Batıl ile Hak’ın mücadelesi Habil ile Kabil’den yani ilk insan olan Hz. Adem (a.s) efendimizin oğullarından bugüne kadar süre gelmektedir. Bu mücadele içerisinde dünyada kah batıl galip gelmiş kah hak ve hakikat galip gelmiştir. Batıl ve hakkın birbirine olan galebesi diyalognöbetleşe bir şekilde günümüze kadar sürmüştür. Tarih incelendiğinde batıl ve hakkın birbirine olan galebesinin yani galibiyetinin zeval ve kemal arasında bir değişime tabi olduğu görülmektedir. Hak, tarihte en yakın zamana bakacak olursak en son Osmanlı devletiyle dünya üzerinde liderliğini korumuş, batıla karşı adaleti ve hoşgörüyü dünya için yaşanılır kılmıştır. Ancak bu mücadele yavaş yavaş hakkın aleyhine tezahür ederek, günümüz de olduğu gibi nöbet batıla geçmiştir.

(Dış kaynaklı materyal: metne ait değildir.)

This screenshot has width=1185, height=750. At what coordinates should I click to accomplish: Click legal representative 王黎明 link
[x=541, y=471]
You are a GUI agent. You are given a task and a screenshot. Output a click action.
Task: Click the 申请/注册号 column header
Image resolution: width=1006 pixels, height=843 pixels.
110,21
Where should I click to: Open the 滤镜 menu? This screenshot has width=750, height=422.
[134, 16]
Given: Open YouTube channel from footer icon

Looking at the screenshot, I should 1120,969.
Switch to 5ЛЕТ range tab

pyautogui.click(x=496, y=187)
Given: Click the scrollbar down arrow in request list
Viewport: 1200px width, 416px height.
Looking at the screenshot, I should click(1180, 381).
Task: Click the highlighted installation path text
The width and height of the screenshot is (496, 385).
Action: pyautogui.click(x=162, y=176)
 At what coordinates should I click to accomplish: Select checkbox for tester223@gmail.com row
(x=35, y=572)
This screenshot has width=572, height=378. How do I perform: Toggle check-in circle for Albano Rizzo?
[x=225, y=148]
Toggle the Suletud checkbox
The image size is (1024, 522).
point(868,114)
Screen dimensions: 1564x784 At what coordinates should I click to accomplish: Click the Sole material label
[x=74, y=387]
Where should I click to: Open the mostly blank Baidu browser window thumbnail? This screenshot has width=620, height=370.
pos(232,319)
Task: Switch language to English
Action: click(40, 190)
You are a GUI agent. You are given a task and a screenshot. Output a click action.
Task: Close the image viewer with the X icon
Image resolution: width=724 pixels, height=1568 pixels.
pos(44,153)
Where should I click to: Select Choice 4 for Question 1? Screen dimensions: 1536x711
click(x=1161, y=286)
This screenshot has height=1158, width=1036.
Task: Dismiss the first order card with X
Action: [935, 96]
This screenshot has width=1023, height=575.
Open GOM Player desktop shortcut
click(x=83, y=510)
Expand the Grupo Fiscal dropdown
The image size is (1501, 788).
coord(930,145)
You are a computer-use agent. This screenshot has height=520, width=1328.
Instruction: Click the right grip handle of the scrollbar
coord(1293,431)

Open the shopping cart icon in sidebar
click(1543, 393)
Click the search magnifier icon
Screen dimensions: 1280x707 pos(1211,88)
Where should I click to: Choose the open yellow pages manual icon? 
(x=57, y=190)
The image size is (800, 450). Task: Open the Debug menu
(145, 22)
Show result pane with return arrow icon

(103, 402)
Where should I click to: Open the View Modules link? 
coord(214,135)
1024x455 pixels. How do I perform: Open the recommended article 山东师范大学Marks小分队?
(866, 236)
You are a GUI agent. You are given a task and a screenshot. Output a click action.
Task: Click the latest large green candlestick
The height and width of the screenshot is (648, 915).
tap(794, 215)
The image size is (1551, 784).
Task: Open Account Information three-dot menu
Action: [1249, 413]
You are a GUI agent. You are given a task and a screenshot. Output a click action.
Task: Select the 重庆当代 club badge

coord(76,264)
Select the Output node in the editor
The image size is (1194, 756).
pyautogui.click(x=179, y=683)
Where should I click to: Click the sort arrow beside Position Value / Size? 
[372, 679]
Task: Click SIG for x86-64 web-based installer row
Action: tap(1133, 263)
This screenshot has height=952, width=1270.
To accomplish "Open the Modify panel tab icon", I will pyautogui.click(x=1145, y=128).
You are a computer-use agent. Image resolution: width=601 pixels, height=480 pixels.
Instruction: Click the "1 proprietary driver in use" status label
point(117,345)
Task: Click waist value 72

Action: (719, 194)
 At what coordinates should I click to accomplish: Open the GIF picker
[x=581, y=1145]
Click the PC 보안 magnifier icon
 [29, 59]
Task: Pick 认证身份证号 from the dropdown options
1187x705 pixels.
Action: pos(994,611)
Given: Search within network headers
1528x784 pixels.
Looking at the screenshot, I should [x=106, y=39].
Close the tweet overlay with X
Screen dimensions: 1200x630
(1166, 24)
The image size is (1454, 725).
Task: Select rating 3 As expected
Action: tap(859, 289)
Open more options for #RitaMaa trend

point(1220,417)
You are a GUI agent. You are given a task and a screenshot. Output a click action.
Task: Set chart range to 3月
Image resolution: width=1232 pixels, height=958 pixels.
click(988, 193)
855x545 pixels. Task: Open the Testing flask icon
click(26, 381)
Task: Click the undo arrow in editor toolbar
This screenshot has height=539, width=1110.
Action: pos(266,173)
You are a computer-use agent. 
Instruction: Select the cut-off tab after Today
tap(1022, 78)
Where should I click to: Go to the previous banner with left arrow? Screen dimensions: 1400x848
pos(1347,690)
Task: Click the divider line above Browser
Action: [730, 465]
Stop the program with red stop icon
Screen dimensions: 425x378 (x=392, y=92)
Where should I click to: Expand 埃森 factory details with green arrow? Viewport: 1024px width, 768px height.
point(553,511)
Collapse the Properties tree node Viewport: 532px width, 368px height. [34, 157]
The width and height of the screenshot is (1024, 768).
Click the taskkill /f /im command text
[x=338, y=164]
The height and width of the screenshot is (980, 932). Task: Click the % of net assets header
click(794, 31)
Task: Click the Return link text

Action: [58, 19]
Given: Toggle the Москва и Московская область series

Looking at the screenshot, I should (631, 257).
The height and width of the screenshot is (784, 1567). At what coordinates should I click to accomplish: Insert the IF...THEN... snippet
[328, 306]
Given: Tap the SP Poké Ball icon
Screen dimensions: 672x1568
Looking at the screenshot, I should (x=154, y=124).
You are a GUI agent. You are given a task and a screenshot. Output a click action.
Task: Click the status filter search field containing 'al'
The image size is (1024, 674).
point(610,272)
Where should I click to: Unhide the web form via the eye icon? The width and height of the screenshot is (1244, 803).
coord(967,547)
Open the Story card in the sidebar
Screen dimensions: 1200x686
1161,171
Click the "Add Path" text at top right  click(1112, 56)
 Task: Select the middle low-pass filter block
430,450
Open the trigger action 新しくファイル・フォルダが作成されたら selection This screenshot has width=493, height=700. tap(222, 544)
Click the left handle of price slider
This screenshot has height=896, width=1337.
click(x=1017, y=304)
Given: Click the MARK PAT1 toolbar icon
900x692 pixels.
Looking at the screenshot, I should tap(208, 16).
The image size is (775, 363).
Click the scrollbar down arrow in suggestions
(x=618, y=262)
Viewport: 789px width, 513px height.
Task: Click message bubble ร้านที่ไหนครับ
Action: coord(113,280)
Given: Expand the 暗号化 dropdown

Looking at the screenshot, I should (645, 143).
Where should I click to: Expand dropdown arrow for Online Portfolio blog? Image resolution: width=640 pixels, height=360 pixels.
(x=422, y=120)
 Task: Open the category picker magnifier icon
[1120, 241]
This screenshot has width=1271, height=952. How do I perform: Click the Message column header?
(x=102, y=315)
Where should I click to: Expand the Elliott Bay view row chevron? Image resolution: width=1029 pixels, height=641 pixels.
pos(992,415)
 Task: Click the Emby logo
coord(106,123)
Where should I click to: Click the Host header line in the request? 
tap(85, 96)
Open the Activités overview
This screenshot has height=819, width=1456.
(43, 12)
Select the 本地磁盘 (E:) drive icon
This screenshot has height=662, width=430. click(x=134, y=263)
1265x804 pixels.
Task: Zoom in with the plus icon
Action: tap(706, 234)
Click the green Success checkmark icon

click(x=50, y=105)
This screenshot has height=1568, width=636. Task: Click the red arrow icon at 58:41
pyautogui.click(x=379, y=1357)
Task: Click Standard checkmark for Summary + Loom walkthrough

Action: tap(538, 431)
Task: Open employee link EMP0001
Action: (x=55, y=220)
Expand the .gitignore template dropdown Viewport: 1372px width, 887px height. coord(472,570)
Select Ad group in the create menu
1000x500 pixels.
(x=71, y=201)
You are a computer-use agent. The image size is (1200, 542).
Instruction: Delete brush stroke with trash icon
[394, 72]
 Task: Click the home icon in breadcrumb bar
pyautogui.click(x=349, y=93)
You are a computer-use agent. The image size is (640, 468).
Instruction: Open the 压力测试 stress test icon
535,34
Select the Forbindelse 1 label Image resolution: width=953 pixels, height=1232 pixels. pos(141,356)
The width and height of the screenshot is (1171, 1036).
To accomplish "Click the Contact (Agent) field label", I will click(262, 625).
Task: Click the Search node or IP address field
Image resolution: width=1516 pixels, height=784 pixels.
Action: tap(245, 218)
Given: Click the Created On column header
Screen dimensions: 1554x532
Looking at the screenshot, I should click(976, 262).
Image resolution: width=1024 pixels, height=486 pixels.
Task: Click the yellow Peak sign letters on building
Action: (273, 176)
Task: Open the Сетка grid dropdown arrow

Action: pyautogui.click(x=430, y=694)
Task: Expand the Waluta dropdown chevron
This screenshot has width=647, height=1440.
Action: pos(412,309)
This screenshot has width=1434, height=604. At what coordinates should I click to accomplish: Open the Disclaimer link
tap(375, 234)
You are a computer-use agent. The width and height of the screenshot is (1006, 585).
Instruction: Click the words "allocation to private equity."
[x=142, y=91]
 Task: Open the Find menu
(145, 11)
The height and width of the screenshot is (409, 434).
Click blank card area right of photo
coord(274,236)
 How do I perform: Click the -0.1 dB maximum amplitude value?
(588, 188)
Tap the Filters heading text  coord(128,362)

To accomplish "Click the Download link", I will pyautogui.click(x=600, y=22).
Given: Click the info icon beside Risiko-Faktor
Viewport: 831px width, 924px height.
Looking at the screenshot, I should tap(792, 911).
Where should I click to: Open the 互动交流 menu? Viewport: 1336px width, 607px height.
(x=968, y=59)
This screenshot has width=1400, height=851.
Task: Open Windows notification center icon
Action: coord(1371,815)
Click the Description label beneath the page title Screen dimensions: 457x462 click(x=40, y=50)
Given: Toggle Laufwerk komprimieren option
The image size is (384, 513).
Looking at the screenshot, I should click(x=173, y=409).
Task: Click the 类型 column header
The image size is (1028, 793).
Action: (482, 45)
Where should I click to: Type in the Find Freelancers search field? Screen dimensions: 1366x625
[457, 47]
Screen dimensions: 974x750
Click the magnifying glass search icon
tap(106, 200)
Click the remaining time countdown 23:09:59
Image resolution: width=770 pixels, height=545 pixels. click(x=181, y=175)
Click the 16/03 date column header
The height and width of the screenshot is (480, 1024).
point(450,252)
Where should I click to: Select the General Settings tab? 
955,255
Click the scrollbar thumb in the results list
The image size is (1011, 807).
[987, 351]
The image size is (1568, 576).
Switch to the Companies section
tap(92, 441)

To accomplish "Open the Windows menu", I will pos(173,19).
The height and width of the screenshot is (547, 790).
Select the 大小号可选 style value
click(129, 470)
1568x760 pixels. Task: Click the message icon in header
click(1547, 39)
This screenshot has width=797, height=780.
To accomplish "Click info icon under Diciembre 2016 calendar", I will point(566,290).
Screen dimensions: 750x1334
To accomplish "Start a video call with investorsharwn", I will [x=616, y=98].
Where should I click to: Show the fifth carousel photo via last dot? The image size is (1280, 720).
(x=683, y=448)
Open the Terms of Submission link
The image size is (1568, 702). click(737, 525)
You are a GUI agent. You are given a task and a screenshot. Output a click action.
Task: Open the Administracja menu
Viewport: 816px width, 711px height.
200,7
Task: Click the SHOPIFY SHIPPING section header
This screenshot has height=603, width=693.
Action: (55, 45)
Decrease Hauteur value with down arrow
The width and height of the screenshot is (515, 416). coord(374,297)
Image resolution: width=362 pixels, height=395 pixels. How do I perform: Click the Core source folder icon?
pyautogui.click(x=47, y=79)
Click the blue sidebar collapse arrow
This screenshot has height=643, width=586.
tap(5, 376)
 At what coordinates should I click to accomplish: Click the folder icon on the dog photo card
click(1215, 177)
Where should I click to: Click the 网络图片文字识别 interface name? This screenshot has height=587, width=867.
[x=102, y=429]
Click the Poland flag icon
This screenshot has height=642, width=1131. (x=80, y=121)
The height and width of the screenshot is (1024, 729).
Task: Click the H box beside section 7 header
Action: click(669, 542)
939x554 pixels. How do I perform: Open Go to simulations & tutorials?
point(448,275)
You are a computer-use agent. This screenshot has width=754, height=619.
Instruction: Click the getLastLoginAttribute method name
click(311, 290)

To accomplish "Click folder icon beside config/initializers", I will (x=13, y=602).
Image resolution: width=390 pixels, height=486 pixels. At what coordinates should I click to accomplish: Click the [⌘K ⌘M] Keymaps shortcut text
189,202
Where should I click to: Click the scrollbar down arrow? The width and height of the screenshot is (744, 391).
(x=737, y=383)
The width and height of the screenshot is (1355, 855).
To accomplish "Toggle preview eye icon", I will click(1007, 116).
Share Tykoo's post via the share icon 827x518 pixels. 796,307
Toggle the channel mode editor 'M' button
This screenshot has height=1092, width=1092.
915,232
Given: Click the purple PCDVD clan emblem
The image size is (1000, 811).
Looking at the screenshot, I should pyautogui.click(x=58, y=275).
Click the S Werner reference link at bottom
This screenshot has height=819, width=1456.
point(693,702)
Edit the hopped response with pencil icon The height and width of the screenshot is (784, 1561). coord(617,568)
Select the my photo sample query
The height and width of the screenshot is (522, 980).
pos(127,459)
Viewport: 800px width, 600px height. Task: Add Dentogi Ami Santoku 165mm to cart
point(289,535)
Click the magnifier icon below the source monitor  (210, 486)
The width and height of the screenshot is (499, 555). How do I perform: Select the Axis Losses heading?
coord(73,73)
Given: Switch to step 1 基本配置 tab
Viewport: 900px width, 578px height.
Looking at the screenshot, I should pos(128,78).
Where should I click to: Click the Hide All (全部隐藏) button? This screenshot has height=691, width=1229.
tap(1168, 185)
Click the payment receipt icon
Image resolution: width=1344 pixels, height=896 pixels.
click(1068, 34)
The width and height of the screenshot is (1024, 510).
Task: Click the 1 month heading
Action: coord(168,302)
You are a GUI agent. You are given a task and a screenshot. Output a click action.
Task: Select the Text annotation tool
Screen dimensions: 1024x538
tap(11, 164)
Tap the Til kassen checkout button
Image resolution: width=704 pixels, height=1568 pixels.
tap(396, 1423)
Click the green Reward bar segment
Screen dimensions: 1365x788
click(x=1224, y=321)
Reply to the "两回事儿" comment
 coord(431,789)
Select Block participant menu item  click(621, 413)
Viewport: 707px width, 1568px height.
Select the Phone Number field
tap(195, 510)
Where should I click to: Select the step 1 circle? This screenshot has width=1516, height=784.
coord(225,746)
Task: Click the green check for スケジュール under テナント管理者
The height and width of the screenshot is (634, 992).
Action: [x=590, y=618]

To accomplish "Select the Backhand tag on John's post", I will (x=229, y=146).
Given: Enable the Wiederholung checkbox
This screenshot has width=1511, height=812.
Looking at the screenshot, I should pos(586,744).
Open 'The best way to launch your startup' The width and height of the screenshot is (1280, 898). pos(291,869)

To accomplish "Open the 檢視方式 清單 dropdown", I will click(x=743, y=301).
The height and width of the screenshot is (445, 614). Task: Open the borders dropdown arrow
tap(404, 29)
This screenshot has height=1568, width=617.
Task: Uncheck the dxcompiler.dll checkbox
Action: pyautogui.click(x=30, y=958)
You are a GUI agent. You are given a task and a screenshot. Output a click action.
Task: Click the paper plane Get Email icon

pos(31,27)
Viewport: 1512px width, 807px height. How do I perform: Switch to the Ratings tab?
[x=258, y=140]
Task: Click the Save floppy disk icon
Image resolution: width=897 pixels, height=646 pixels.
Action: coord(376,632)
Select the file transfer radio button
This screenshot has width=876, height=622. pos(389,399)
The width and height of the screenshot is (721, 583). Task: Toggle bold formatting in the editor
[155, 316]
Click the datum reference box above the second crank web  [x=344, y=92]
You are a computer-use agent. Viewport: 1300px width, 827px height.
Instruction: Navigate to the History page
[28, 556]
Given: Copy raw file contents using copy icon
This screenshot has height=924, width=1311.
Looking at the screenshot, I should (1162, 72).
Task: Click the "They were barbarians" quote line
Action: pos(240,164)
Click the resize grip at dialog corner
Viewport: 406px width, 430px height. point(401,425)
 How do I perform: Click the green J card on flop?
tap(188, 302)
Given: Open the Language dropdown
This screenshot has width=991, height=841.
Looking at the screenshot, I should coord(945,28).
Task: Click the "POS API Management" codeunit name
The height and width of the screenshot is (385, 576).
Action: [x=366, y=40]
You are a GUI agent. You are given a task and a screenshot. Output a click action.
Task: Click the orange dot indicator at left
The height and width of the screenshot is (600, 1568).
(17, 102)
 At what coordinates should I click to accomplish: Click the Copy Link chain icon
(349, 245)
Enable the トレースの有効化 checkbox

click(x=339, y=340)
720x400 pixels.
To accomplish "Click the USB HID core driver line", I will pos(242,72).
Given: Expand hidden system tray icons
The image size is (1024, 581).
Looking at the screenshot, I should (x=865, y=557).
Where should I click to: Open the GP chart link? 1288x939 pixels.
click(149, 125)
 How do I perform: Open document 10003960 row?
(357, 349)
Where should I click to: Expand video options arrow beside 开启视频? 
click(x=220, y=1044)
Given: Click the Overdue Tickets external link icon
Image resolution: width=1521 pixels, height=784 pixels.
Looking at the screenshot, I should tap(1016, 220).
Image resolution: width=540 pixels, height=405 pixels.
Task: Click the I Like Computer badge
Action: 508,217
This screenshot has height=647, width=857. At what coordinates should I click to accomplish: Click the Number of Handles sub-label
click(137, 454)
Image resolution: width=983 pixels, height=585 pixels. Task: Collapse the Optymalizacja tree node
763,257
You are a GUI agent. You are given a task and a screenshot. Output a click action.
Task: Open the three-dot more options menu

Bugün batılın dünyada zenginliği ve gücü elinde tuttuğunu görebiliriz. Batıl kendisini garanti altına almak için bu gücünü eski zamanlarından daha etkin bir şekilde hakkın kökten silinmesi için kullanmaktadır. Bunun için yapılan pek çok çalışma olmuş olsa da biz bugün kısaca dinler arası diyalog konusuna değineceğiz.

Batılın hak üzerinde ki sinsi bir yok etme projesi olarak adlandırabileceğimiz bu çalışmanın içerisinde İslam dininin günümüze kadar bozulmadan gelen kaidelerini yıkmak ve İslam dininin içerisini boşaltmak yatmaktadır. Bu gizli senaryoya uydurulan kılıf ise, hoşgörünün sağlanarak daha barışçıl bir dünyanın temellerinin atılması gereğidir. Dünyada hiç kimse savaş ve zulüm istemez elbette. Ancak barışın tesis edilmesinde İslam dininin esas kaidelerini Hıristiyanlığa uydurmanın nasıl barışa katkı sağlayacağı şüpheli bir konudur? Dinleri aynı potaya getirerek, hepsinin aynı hususları barındırdığını söylemek, bunu söylerken de İslam dininin ana kaidelerini görmezden gelmek, İslam dinine mensup olan kimseleri saf yerine koymak değil midir?

Dinler arası diyalog yapılarak dünyaya barışı getireceğini söyleyen kimselere buradan şunu söylemek zorundayız. Yapılması gereken dinlerin diyaloguna açık olmak değil, yapılması gereken insanların diyaloguna açık olmaktır.